# Few of my Canada pics to share



## Feedbag (Oct 14, 2006)

just got back from Canda and wanted to share a few pictures of the smallmouth we were catching the the Musky my brother in law caught.


----------



## sashimigrade (Jun 25, 2011)

Nice fish! I'd love to go to Canada. Lol, those smallies are so fat! True footballs. Why do the fish in Canada always seem healthier than those in the US?


----------



## fishslim (Apr 28, 2005)

man looks like you had a great trip!! nice pics


----------



## claytonhaske (Apr 16, 2010)

where abouts in canada did you go, eh?


----------



## MDBuckeye (Sep 29, 2009)

Beautiful fish!
I didn't get to Canada this year but have in Ontario with some awesome fishing for all kinds of fish.

Almost wish I lived up there full time...


----------



## Coonhound (May 12, 2008)

Beauty smallies!


----------



## Feedbag (Oct 14, 2006)

we go to McGregor Bay which is in the North part of Georgian Bay on Lake Huron.

Fishing was a bit tough, some days get totally skunked, others you catch nothing but 3 pounders.
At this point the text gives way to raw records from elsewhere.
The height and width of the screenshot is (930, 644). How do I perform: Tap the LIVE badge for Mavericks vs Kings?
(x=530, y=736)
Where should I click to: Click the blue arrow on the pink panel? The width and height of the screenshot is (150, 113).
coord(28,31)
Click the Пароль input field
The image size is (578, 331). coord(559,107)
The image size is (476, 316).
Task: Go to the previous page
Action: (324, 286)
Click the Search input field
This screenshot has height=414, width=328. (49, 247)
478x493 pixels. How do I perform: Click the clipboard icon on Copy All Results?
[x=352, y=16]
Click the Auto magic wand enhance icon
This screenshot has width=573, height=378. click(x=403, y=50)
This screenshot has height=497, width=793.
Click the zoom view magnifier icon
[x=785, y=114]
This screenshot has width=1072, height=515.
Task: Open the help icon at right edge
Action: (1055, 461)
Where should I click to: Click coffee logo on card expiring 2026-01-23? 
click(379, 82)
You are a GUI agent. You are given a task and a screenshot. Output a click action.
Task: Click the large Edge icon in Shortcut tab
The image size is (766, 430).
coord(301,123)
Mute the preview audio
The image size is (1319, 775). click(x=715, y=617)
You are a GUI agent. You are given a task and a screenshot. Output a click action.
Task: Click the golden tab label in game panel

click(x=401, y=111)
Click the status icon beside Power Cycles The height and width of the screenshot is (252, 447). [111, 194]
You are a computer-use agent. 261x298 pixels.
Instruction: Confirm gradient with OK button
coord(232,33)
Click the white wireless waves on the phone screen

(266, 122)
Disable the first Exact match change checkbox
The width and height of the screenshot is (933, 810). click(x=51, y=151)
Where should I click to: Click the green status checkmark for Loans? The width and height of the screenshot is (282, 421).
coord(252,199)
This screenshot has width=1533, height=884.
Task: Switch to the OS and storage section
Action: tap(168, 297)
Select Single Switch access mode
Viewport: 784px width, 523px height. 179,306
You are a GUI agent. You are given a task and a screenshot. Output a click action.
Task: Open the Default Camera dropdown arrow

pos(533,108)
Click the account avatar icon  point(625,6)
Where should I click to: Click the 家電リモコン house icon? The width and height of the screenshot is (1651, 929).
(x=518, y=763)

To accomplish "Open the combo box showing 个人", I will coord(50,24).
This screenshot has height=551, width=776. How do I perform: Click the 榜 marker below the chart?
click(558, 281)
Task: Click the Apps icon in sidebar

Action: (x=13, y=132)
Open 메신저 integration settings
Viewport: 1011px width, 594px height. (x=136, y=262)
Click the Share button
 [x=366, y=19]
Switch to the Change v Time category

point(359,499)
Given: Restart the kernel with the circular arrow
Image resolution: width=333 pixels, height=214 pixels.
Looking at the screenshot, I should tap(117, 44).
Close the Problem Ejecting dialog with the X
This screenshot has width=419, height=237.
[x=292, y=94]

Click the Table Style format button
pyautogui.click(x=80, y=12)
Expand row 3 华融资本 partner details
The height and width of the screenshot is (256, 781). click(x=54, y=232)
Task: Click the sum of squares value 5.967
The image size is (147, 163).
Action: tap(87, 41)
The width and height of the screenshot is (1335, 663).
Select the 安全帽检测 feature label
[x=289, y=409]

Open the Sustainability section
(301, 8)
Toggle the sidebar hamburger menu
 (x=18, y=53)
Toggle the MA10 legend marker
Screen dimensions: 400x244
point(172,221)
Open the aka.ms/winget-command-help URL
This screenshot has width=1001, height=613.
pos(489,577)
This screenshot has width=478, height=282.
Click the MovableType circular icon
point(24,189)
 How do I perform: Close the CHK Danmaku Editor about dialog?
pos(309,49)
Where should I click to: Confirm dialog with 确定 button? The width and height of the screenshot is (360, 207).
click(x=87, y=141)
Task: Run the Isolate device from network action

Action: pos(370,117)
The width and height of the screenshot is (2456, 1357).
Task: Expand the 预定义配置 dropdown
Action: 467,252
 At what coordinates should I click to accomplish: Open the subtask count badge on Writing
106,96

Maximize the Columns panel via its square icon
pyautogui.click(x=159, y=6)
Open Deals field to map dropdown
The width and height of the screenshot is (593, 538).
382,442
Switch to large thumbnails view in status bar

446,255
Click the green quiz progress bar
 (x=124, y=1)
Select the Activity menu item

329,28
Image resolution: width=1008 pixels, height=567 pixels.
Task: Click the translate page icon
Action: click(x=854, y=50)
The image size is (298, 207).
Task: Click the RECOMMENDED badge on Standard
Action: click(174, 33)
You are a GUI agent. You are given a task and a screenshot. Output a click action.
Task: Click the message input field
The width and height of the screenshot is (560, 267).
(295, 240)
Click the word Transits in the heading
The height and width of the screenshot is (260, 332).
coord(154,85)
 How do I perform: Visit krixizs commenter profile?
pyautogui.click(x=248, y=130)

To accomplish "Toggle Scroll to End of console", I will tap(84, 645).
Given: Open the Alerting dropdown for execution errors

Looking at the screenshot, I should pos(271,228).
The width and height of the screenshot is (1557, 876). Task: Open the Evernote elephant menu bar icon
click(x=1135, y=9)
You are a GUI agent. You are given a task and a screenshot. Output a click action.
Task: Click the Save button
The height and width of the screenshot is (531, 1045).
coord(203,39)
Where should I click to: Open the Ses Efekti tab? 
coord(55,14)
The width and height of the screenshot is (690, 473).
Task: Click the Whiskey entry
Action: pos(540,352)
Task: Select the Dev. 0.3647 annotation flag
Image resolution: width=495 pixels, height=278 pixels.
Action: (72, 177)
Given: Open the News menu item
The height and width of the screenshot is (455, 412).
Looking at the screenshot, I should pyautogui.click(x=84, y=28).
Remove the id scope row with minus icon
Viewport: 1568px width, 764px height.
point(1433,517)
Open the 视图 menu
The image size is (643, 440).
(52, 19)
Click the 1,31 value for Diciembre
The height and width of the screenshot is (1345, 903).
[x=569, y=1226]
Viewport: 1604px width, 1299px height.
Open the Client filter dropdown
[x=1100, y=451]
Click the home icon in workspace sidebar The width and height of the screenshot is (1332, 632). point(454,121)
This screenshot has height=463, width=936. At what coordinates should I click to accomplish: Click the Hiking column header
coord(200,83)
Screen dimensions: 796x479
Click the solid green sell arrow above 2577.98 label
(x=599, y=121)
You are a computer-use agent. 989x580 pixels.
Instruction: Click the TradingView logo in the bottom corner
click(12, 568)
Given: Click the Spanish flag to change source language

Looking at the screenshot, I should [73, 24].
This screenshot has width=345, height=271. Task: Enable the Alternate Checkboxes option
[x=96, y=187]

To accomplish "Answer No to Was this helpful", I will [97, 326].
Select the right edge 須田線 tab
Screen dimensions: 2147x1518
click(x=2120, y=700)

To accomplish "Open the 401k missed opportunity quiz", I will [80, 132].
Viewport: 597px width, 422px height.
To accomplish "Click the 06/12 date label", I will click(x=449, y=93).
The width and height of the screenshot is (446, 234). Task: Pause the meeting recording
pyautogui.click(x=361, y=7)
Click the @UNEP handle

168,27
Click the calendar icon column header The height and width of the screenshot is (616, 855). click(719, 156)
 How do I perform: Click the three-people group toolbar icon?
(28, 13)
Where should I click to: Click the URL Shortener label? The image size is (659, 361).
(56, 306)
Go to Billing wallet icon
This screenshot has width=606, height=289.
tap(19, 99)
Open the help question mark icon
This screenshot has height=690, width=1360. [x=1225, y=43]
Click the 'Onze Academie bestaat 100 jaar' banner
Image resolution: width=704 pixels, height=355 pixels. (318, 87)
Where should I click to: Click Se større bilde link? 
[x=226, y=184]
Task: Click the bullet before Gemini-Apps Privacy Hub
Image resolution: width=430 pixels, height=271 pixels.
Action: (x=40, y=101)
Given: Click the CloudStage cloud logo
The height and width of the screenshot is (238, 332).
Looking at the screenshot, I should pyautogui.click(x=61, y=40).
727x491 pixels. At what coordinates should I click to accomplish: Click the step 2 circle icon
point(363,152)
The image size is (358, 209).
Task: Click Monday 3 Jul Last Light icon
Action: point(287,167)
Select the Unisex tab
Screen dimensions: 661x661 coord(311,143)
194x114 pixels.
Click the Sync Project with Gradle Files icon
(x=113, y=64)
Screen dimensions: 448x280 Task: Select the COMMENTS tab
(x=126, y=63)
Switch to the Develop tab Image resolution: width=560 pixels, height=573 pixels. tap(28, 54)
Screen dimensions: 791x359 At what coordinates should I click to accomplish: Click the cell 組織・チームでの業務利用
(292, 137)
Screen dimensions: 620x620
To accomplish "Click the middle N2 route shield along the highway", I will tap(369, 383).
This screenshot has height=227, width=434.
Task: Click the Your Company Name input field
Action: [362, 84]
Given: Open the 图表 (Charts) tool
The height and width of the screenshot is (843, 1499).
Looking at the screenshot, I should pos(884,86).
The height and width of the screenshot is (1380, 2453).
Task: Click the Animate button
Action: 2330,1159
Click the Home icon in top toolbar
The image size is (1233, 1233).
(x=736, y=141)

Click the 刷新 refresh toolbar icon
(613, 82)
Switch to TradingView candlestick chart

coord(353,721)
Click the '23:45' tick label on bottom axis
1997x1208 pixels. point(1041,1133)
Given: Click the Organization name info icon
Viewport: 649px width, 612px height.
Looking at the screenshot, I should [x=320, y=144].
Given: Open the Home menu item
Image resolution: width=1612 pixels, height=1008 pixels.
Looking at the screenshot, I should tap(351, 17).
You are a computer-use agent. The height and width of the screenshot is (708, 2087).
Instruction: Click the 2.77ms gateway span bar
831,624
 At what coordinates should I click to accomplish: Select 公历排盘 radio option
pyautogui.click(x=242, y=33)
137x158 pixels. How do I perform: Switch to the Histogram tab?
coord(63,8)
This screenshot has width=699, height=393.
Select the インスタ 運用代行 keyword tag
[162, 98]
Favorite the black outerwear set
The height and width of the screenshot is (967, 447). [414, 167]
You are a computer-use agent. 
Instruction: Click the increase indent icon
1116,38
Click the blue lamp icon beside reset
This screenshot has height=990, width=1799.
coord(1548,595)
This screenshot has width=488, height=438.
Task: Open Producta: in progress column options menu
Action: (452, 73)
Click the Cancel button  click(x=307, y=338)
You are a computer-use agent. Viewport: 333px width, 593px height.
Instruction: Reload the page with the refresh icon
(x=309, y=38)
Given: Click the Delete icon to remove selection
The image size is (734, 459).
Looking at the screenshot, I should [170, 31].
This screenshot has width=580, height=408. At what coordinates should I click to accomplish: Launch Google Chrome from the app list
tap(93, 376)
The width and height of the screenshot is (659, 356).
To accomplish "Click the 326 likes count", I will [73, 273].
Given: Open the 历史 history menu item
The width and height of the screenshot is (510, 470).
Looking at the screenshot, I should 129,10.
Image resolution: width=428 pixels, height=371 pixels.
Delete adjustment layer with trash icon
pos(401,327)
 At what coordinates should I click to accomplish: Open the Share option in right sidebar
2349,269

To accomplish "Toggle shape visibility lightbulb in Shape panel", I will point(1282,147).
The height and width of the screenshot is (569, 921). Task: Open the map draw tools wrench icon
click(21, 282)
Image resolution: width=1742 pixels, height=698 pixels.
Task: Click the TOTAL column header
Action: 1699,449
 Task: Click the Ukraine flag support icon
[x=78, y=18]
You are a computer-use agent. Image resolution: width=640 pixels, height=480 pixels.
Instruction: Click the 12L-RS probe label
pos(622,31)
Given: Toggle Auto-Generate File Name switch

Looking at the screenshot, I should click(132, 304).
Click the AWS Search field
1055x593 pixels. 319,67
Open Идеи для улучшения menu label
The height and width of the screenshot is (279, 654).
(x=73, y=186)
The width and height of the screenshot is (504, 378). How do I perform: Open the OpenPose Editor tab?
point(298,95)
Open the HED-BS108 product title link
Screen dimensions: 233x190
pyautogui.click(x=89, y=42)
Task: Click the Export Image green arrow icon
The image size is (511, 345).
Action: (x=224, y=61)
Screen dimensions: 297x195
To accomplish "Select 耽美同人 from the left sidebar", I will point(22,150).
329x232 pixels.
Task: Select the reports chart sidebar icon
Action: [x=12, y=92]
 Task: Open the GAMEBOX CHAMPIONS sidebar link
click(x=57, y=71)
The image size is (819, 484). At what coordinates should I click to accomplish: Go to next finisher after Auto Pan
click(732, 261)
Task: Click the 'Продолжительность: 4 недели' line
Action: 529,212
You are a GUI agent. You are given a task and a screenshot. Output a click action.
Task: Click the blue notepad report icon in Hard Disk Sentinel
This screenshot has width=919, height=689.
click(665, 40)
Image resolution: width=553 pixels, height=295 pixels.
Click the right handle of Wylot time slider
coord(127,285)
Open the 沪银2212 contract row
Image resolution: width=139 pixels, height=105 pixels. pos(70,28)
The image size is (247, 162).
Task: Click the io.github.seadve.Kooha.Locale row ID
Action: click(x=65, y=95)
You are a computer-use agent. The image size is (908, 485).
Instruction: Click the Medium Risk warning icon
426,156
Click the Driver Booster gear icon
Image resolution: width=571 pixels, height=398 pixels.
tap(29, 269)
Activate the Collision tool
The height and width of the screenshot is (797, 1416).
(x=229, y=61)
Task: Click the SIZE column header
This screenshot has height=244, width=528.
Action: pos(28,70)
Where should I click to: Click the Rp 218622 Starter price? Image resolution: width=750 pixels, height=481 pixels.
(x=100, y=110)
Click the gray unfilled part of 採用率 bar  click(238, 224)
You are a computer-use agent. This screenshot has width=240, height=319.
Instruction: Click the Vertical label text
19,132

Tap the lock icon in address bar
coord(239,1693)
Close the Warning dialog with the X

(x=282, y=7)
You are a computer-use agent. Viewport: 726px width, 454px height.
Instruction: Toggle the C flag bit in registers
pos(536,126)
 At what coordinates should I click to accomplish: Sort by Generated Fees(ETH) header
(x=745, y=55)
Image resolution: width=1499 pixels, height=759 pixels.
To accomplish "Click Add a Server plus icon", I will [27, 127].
When we did find them in the gin clear water, you always caught quality fish...no dinks.

that was the biggest musky either of us ever caught...so that was the trip highlight.

My brother in law has a place up there and stays up there for 5 months......lucky sob.


----------



## DaleM (Apr 5, 2004)

Feedbag
What part of McGreger bay were you in?
I had a place up there for 25+ years and have been going for over 30 years.


----------